CINÉMA

« Vaurien » – Voyage au bout du malaise

© 10:15 ! Productions

Dans son film de « mauvais genre  », Vaurien, Peter Dourountzis prend pour prétexte l’histoire d’un tueur en série afin d’aborder des problèmes structurels de société. De façon détournée, le réalisateur pointe du doigt la facilité avec laquelle un homme, tueur de femmes, peut se fondre dans un environnement marqué par la misogynie et le racisme ordinaire.

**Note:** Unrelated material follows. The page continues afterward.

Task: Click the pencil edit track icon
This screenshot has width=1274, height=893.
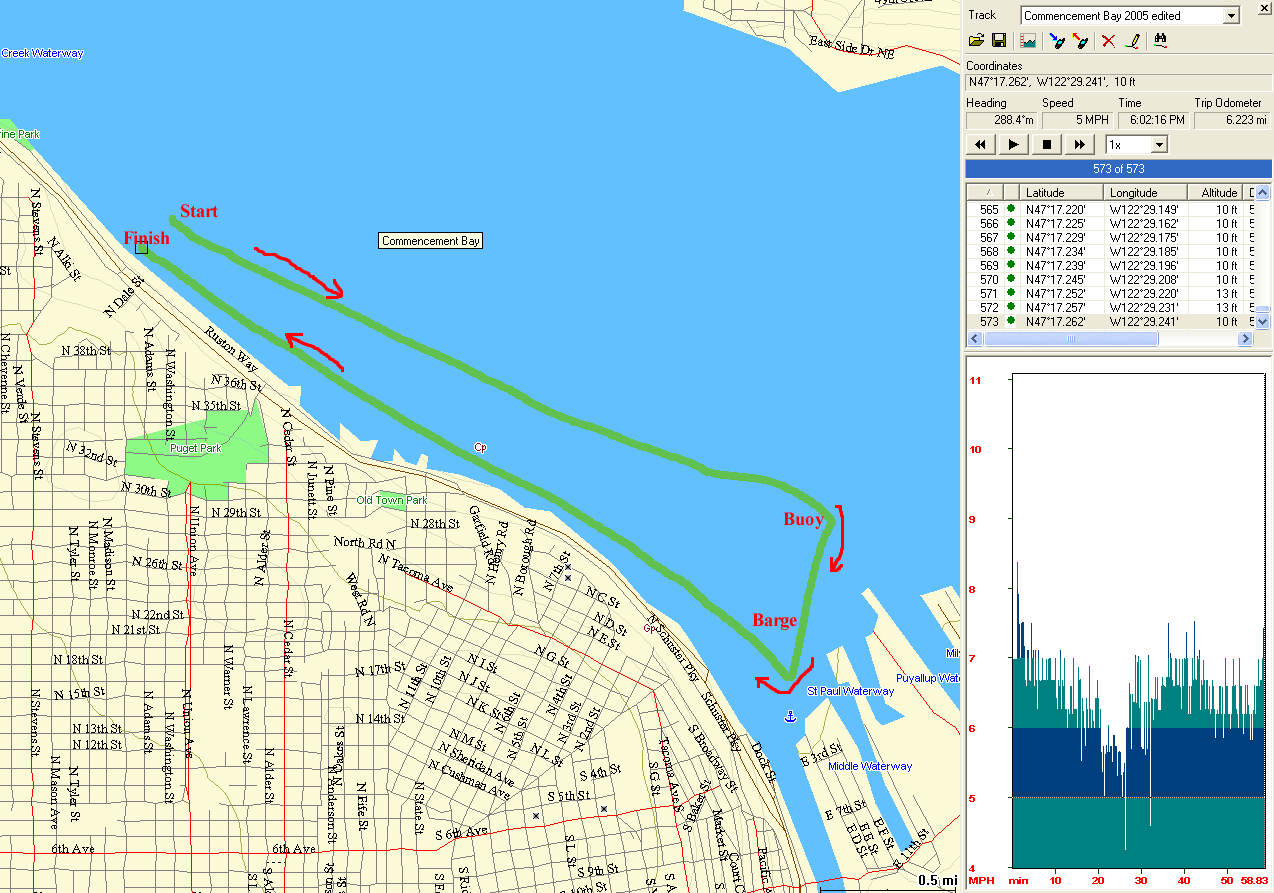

Un homme aborde une jeune femme dans un train. Il lui adresse la parole. Elle ne répond quasiment pas. Puis il enchaine, un peu trop longuement. La séquence s’allonge, tout comme les plans. Toujours un peu trop long. La durée de la prise excède toujours – de peu – sa juste durée. Enfin, le train arrive en gare. L’homme sort. Il s’agit de Djé (Pierre Deladonchamps), dont on ne sait rien, sinon qu’il vient de sortir de prison.

Observation participante

Dès les premières minutes de Vaurien, Peter Dourountzis installe une atmosphère de malaise. Il déploie une mise en scène efficace, souvent construite en champ / contre-champ entre le visage charmeur de Djé et celui des jeunes femmes qu’il aborde aléatoirement. Son charme est violent, ses regards offensants. Au fur et à mesure que les séquences avancent, il devient clair pour le spectateur que l’homme à l’allure pourtant honnête est un prédateur. Et pourtant, la simplicité du jeu de Pierre Deladonchamps, tout en normalité, permet à Djé de susciter de l’empathie chez le spectateur. Déjà vu dans le rôle d’un pédocriminel dans Les Chatouilles (2018) d’André Bescon et Eric Métayer, l’acteur au regard séducteur détonne dans ce décor.

Pierre Deladonchamps incarne Djé © 10:15 ! Productions

En faisant retour sur le quotidien d’un tueur en série, Peter Dourountzis parvient à mettre en évidence les mécanismes tacites d’absorption d’un tel criminel dans la société. En effet, le réalisateur porte une attention toute particulière à l’élaboration d’une tension propre au moment qui précède l’agression. Dans un bus, dans un ascenseur ou dans une rue sombre, le spectateur est confronté à ce qu’il y a de pire pour lui  : l’avant. Les amateurs de série B ou de films sanglants seront déçus. Peter Dourountzis prend le parti d’ellipser toutes les scènes de violences. En accompagnant le point de vue du criminel, il s’agit de provoquer un renversement de perspective. Chacun (le masculin est volontaire) peut, l’espace d’une fiction, sentir la menace du regard prédateur peser sur lui et ce quotidiennement.

Habiter les marges

Peter Dourountzis inscrit donc les féminicides perpétrés par Djé dans l’économie de la société. Djé est un caméléon. Parce qu’il est un homme blanc, il échappe toujours à la police. L’espace public est sien.

Toutefois, le réalisateur fait appel à une galerie de personnages secondaires qui dessinent les formes d’une ville marginale. La caméra suit les errances de Djé qui, libre d’aller où il veut, s’aventure dans des espaces peu visibles au cinéma. L’une des forces du film réside aussi – et peut-être surtout – dans ce réinvestissement des lieux dans lesquels le spectateur ne peut aller. La caméra dévoile d’autres façons d’habiter la ville que ce soit dans un squat, un dortoir de travailleurs clandestins ou encore dans la rue la nuit.

Ophélie Bau incarne Maya © 10:15 ! Prodcutions

C’est Maya, incarnée par Ophélie Bau, qui ouvre une échappatoire pour le spectateur. Résidente du squat elle entame une relation avec Djé. Maya s’affirme comme un personnage «  vrai  », tiraillé par des contradictions qui scellent son authenticité. A l’inverse de Djé, elle hésite, pousse des coups de gueule, aime. Avec les autres personnages secondaires, elle incarne cet élan de vie qui achoppe sur les mensonges de Djé.

Par contraste, Djé semble insignifiant, dénué d’intérêt. Rétrospectivement, l’homme sorti du train apparait comme une coquille vide, littéralement un vaurien. Tout est noir chez lui, sans nuances. Au cœur de cette géographie urbaine des marges, le vaurien n’habite pas la ville, il la traverse. Jusqu’à ce qu’elle parvienne enfin à expulser ses monstruosités hors de son organisme.